153992.fb2
— Красно баешь ты, Михаил Всеволодович. Ой, красно… Послушать бы тебя в другой раз. Ежели всё у тебя…
Князь Михаил в свою очередь заскрипел зубами. Вот ведь, приходится уламывать, вместо того, чтобы приказать… Не прикажешь. И не достучаться до тупой башки, одетой в несокрушимый шелом новгородской ковки.
— Чего же ещё сказать тебе, чтобы понял наконец — речь идёт о судьбе всей земли русской?
Олег Курский усмехнулся в бороду.
— Ничего не говори, не надо. За землю русскую мы все постоять готовы. Но не в холопы обельные идти к тебе.
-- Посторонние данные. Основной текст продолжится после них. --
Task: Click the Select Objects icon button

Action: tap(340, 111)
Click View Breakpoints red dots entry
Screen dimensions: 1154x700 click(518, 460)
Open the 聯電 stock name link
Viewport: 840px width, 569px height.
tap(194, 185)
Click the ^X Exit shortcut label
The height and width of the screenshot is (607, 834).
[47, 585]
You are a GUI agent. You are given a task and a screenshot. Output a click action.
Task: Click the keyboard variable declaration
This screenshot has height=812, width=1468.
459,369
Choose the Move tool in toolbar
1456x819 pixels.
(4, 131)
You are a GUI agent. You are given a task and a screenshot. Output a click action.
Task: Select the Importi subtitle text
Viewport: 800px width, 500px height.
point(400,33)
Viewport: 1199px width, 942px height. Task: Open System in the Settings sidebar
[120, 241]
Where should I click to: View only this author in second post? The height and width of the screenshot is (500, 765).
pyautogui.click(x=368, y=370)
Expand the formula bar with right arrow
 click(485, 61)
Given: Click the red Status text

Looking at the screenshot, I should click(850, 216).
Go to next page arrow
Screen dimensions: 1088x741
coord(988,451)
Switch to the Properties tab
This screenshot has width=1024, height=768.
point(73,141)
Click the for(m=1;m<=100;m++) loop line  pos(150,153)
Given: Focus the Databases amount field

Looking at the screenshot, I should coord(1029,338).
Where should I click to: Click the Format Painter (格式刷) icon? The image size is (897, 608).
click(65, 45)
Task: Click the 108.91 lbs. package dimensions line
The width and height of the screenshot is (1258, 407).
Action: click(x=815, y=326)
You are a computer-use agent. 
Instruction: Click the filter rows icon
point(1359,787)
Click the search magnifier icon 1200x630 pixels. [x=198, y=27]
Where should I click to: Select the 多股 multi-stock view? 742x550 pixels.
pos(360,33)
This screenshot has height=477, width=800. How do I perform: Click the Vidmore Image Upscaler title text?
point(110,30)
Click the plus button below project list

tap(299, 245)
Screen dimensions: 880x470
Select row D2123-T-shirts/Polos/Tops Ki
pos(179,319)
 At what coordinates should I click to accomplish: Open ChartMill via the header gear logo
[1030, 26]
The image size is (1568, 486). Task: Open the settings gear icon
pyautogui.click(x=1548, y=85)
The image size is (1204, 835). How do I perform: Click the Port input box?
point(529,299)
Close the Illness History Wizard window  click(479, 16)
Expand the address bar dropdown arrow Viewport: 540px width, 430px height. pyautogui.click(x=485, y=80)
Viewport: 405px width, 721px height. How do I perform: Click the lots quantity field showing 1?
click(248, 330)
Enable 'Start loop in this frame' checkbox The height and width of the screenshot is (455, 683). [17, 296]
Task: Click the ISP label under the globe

Князь Олег вдруг повернул коня и молча, не прощаясь и не оглядываясь, поскакал к своим. Михаил проводил его долгим взглядом. Ладно… От Олега Курского ждать другого ответа было бы наивно. Вон, даже встретиться согласился только в чистом поле, не доверяет ни на ноготь. Но сейчас надо использовать любую возможность договориться. Испробовать хотя бы, а уж что выйдет…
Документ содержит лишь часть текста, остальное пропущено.